Катье отвела взгляд. Лучи закатного солнца подчеркивали румянец на ее щеках. Клод ухватил ее двумя пальцами за подбородок и заставил посмотреть ему в глаза.

– Ходят слухи, что вы путаетесь с англичанином. Это правда? Неужели Торн спит с вами? Ну, говорите же, бледная мышка! – Он провел пальцами сзади по ее шее и запустил их в волосы. – А может, не такая уж мышка? Торн дикий мужчина. Я знавал его лет десять назад, в Вене. Он был совсем юнец, но уже тогда мы все завидовали его необузданному нраву. Женщины стекались к нему со всех сторон, точно ручейки в бурную реку. Но в той реке было слишком много порогов для этих изнеженных созданий. Я был склонен считать вас одним из них. – Он больно потянул ее за волосы. – Неужели вы и впрямь способны удовлетворить дикого мужчину? Быть может, Филиппа и не стоило жалеть?

Катье бил озноб.

– Прошу вас, Клод, – еле выдавила она, – не трогайте меня. Я пришла поговорить с вами, и только.

– Позже, Катрин. – Он выпустил ее волосы. – Исповеди после обеда так утомляют.

– Но, Клод, мне в самом деле необходимо... Он повелительно махнул рукой лакею.

– Проводите мадам де Сен-Бенуа в ее покои и проследите, чтобы она их не покидала.

Катье опешила.

– Что? Как вы...

– Слушаюсь, Ваше Высочество. – Лакей вытянулся перед ней, скрестил руки на груди; лицо у него было непроницаемое.

– Меня ждет отдых, Катрин.

Она колебалась, и он нетерпеливо взглянул на нее. Храбрость изменила ей.

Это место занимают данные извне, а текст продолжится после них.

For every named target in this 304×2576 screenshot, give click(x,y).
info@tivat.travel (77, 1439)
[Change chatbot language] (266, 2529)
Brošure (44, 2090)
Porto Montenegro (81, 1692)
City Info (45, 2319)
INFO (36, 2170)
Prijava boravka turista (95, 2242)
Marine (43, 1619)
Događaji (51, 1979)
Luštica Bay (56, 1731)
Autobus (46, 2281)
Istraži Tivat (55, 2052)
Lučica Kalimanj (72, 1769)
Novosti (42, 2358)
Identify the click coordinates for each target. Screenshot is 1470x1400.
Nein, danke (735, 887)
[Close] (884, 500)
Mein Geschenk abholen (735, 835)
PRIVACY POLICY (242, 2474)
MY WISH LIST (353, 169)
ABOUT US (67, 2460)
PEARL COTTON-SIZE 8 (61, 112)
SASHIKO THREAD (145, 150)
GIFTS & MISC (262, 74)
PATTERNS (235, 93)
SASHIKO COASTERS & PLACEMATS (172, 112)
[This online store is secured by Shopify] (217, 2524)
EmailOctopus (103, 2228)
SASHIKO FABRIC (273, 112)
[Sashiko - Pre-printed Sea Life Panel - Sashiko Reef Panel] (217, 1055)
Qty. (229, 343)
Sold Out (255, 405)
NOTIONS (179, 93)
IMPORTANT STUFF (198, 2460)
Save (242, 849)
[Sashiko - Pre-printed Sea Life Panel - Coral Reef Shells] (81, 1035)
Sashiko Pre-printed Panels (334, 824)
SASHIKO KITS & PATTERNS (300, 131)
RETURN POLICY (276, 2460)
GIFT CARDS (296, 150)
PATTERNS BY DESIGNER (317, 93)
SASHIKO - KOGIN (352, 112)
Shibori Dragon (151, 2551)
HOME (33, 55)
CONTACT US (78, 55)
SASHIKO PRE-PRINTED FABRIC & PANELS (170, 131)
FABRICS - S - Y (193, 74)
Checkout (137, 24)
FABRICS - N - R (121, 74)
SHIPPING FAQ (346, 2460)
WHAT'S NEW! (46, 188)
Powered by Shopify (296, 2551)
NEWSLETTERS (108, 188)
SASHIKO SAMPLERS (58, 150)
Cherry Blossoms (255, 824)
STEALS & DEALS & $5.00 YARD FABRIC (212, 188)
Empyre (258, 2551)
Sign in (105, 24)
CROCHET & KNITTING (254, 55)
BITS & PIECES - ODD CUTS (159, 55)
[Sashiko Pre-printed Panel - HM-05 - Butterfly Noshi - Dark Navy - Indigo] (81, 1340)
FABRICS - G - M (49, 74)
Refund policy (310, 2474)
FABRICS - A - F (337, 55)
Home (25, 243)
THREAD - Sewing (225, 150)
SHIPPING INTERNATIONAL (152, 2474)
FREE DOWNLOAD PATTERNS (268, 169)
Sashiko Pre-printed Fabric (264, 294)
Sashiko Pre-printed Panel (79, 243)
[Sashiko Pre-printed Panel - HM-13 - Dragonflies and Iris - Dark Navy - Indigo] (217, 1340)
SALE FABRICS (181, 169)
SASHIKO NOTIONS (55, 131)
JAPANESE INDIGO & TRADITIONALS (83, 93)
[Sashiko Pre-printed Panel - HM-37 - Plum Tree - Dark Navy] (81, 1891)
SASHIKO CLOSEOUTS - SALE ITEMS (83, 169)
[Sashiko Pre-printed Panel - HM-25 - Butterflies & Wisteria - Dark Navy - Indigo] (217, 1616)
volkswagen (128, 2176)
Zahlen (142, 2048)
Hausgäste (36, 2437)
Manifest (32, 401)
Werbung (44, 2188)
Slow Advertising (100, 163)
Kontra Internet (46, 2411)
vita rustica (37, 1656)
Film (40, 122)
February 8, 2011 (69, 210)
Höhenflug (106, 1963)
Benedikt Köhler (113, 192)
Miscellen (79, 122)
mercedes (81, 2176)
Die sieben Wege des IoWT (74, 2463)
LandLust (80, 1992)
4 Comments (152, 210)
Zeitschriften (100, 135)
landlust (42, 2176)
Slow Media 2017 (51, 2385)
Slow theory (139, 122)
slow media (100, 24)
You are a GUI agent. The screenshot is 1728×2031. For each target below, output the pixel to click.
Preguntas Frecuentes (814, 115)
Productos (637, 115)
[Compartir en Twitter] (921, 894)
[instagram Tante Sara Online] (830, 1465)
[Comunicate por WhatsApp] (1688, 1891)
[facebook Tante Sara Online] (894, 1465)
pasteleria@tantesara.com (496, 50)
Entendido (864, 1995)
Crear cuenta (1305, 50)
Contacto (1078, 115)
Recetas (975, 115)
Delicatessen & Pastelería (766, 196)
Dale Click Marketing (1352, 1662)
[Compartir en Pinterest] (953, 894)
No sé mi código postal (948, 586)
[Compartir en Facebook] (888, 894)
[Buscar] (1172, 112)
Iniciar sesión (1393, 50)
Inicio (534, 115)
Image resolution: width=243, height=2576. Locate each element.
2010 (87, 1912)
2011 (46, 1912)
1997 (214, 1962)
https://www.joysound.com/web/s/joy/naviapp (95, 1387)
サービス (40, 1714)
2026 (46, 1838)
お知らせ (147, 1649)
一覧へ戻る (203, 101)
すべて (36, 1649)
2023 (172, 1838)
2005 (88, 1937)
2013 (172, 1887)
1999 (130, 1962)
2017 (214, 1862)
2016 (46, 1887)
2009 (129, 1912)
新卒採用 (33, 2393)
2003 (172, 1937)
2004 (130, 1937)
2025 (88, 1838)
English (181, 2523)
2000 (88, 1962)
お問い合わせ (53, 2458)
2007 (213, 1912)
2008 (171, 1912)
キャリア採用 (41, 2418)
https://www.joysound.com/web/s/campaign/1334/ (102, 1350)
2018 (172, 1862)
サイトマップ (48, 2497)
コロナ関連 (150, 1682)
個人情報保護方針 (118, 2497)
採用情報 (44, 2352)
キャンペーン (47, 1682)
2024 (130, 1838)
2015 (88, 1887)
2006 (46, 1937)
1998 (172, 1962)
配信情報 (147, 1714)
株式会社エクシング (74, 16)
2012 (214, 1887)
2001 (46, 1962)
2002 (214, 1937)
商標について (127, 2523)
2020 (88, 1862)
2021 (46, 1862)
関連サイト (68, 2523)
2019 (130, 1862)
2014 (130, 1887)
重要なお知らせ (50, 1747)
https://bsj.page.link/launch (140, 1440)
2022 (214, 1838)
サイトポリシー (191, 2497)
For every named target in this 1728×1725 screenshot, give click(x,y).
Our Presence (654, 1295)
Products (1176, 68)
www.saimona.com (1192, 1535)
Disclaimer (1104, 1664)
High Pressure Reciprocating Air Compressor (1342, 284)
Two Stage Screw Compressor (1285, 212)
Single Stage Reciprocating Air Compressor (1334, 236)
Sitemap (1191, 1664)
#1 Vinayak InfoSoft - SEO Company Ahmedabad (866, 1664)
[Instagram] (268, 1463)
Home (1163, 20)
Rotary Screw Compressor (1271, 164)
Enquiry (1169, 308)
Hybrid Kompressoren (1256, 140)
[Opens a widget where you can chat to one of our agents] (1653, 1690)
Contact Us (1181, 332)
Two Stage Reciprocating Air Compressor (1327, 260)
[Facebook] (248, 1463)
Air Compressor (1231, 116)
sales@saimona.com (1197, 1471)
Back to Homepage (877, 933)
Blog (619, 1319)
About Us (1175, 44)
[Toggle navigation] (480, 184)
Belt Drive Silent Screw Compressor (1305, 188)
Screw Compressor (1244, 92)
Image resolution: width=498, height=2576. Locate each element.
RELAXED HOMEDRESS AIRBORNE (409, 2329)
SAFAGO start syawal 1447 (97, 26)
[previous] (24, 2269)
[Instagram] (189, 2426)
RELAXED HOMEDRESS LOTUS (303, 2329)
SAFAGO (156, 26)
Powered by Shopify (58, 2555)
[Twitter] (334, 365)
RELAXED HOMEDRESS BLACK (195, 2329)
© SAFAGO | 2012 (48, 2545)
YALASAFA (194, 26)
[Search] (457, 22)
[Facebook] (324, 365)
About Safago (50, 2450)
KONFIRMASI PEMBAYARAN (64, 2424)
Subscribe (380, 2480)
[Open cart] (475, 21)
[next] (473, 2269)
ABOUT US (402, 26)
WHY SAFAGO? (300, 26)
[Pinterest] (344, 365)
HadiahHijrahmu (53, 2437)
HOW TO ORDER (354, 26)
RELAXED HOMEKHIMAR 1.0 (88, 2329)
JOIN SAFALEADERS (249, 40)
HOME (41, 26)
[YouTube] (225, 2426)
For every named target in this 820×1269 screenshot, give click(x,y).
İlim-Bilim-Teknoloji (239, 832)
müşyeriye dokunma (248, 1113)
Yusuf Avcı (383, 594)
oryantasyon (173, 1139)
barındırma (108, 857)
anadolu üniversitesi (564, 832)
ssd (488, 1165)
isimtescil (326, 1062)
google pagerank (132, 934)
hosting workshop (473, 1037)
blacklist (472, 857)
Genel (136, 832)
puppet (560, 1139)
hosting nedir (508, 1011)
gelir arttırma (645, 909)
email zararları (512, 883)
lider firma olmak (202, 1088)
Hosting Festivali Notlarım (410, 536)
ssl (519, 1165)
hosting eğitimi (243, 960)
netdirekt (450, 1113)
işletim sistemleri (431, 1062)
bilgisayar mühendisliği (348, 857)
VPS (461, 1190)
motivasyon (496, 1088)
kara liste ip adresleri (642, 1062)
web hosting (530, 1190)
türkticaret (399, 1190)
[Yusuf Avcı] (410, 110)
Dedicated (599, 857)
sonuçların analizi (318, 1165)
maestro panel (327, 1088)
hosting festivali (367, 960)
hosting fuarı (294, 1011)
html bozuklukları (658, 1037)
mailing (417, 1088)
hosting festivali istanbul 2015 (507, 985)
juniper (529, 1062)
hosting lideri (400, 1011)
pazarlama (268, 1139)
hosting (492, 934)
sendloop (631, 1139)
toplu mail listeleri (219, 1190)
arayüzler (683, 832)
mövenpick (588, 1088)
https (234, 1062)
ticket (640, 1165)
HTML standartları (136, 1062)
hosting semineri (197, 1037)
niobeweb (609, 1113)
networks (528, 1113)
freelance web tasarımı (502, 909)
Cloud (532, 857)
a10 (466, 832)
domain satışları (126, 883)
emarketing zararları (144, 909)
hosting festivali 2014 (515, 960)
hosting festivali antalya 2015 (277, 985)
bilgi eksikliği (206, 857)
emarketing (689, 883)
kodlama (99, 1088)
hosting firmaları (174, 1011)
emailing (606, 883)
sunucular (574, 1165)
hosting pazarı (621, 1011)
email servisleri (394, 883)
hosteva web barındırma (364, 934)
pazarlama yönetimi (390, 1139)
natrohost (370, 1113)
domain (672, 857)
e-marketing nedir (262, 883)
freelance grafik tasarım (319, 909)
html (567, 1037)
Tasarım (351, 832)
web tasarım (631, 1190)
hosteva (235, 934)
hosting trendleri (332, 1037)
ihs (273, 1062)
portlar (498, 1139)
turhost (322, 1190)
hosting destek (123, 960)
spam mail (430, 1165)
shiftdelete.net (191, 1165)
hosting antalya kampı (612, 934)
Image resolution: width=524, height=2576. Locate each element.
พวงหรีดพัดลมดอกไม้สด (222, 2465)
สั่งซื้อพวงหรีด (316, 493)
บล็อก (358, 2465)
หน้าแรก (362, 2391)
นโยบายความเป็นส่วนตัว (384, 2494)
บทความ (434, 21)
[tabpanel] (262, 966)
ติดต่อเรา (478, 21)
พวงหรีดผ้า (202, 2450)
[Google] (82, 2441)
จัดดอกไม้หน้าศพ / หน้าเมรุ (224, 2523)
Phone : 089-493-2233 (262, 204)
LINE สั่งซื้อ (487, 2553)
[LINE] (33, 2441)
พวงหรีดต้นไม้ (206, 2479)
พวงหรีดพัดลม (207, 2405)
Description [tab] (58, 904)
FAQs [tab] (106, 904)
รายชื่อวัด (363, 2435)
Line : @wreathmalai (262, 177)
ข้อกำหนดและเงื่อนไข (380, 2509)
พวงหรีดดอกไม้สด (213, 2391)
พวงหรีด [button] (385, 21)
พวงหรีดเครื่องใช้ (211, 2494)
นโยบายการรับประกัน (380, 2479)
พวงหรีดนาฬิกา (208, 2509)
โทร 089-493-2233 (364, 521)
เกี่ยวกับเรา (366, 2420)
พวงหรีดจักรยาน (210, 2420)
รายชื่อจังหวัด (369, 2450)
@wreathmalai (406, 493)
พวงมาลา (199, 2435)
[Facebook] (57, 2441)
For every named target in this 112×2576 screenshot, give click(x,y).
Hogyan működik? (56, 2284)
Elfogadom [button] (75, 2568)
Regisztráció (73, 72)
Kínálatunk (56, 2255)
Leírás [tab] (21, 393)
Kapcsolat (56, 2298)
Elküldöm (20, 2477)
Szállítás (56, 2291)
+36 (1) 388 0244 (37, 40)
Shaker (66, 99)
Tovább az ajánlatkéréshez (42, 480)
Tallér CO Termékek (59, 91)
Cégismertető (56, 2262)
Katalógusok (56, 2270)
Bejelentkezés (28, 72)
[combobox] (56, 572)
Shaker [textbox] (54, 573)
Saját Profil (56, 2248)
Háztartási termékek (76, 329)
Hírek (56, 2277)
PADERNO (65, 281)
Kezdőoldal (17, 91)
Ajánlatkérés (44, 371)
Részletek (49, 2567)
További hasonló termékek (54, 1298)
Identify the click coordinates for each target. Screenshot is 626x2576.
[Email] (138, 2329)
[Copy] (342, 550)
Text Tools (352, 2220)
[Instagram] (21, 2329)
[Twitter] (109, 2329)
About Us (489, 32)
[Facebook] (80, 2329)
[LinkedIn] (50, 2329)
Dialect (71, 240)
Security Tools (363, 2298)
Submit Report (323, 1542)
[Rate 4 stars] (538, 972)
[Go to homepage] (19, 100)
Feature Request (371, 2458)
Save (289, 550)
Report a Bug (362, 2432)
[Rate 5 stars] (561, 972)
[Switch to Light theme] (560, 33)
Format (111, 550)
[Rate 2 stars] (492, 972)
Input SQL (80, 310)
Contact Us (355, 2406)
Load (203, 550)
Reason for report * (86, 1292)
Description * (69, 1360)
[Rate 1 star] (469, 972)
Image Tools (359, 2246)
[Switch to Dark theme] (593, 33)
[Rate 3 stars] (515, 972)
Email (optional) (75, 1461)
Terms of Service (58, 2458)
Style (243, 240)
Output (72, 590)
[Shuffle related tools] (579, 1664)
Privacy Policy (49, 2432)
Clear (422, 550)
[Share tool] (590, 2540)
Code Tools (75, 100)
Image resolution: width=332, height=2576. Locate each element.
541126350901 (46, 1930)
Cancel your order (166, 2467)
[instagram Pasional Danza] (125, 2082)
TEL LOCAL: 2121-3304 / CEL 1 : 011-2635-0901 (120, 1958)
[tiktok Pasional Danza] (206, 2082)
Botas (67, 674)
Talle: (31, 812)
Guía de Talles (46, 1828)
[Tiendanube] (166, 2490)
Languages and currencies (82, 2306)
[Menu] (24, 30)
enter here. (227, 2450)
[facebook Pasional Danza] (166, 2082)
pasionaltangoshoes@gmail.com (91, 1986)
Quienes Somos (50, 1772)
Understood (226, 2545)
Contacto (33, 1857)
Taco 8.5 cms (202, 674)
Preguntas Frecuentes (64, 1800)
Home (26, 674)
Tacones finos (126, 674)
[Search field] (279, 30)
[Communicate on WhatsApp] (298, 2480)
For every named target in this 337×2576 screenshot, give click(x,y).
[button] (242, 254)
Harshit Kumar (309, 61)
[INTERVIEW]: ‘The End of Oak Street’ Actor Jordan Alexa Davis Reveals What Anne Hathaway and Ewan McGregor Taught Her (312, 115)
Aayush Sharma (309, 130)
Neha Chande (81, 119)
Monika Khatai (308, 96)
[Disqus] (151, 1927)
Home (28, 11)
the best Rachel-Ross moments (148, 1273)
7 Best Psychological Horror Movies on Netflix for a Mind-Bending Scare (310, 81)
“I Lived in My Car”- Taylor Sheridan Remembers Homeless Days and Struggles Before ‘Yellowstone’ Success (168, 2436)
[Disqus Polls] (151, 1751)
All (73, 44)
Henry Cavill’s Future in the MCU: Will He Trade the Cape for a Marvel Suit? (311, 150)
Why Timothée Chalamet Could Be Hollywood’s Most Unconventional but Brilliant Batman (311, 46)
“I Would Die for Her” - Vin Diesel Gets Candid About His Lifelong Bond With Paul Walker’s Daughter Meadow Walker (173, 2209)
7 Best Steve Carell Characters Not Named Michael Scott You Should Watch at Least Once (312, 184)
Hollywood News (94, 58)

– Клод, прошу вас! Я хочу... Маркграф брезгливо поморщился.

– Я повинуюсь только своим желаниям, дорогая моя. Зарубите это на своем носике. И если, скажем, я пожелаю преступить закон в отношении своей невестки, то и от церкви можно откупиться. Либо откупиться, либо разрушить ее, как аббатство Святого Криспина. Даже слуги Божьи хорошенько подумают, прежде чем вызвать неудовольствие маркграфа Геспер-Обского. А уж вам тем более не советую.

– Но, Клод...

. – У меня нет времени, – Клод и обшарил глазами ее смятую амазонку. – И приведите себя в порядок, мадам. Пока что вы маленькая грязная мышка. Я приду к вам после и дам вам возможность излить душу. Но я желаю видеть перед собой женщину, а не мышь.